"Did the ‘Deep State’ Invent the U.F.O. Craze?"
The people most into UFOs these days are not kids on TikTok, but old-timers with security clearances.
Over the last decade, social media has generated countless fads and frenzies. But one dog that didn’t bark is UFOs. Billions of people carry around cameras with them everywhere, so you’d think that if there’s much of interest to film, it would be wildly popular on social media. And while there no doubt are corners of Twitter devoted to UFOs, the subject seems much less of a popular obsession today than in the second half of the 20th Century.
Instead, UFOs mostly has seemed interesting lately to senior U.S. Senators like Harry Reid and Daniel Inouye, the Pentagon, and other old-timers associated with the military-industrial complex.
Ross Douthat writes in the New York Times:
Did the ‘Deep State’ Invent the U.F.O. Craze?
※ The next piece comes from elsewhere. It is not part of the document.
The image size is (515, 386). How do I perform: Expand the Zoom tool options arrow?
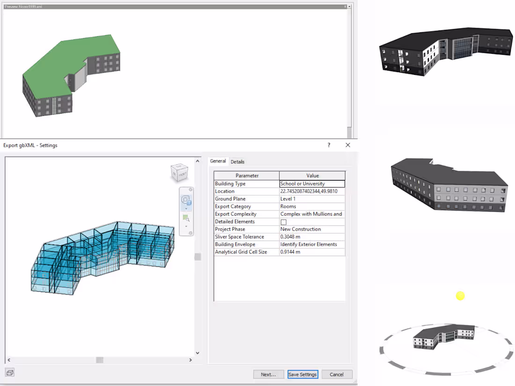coord(186,226)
July 1, 2025, 5:02 p.m. ET
By Ross Douthat
Opinion Columnist… And now, in a pair of articles last month by two Wall Street Journal reporters, we’ve been given one of the more comprehensive attempts at a non-E.T. explanation of where some of the weirdness originates. Relying heavily on interviews with Sean Kirkpatrick, who ran the All-domain Anomaly Resolution Office, a Pentagon task force investigating the U.F.O. evidence, the reporters reveal several possible mythology-forging projects inside the military-industrial complex: a combination of deliberate psychological operations aimed at covering up top secret technologies, possible bureaucratic pranks and hazing rituals that accidentally made midlevel personnel into U.F.O. believers, and top secret experiments that the government allowed its own personnel to interpret as possible close encounters.
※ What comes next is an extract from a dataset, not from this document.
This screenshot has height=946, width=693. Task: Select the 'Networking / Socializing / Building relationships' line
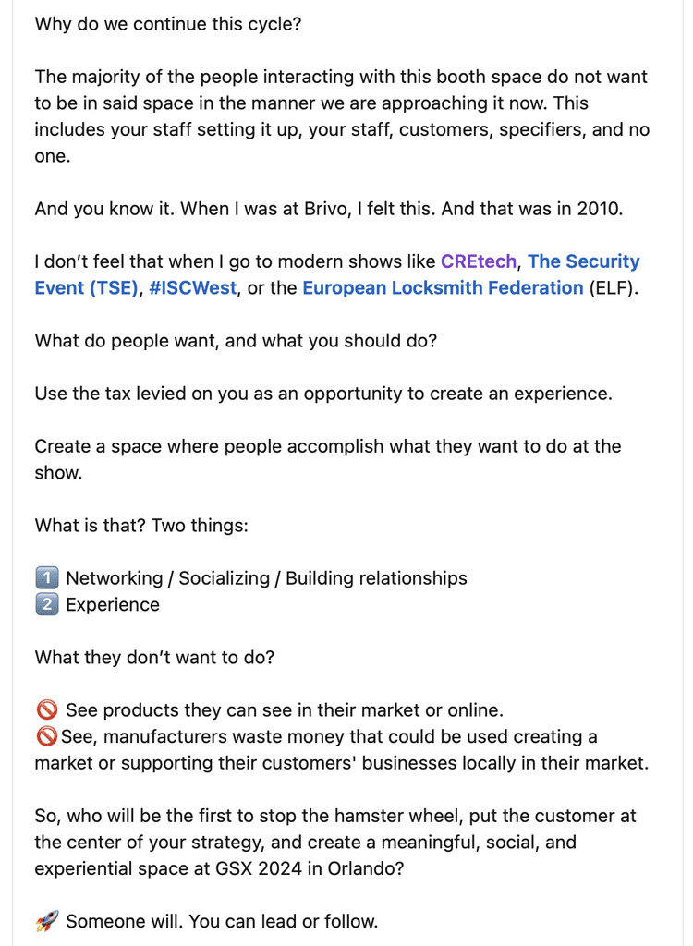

The Journal reporters also follow Kirkpatrick through investigations that did not pan out: A purported piece of extraterrestrial material turned out to have prosaic origins, a claim about Russia reverse-engineering alien technology probably originated in the Russian version of our own U.F.O. disinformation, and a larger pattern emerged where “evidence to support the whistle-blowers’ theories appeared to vanish just as Kirkpatrick got close to it.”
What’s useful about the Journal stories is that they’re more capacious than some prior debunking explanations. For instance, certain skeptics pinned the recent wave of U.F.O.-related governmental signaling on true believers who were inserted into the national security loop by Senator Harry Reid of Nevada (a U.F.O. believer of some sort himself), and who then traded on those credentials to legitimate their theories. But as far as I could tell, this explanation didn’t do justice to the apparent scale of U.F.O. beliefs within the government.
Whereas what the Journal reporters suggest is that U.F.O. belief could have been seeded in multiple different ways over many decades — creating not just a small group of obsessives circulating the same wild theories but also a broader culture in which both deception and misapprehension are at work, the former feeding the latter and the latter encouraging the former, such that parts of the national security state are conditioned to use “aliens” as cover for their secret operations and other parts are conditioned to assume there must be something real there.
This portrait of “deep state” deception and delusion hardly resolves the U.F.O. question.
That’s pretty much what I came up with a quarter of a century ago when I looked into the subject.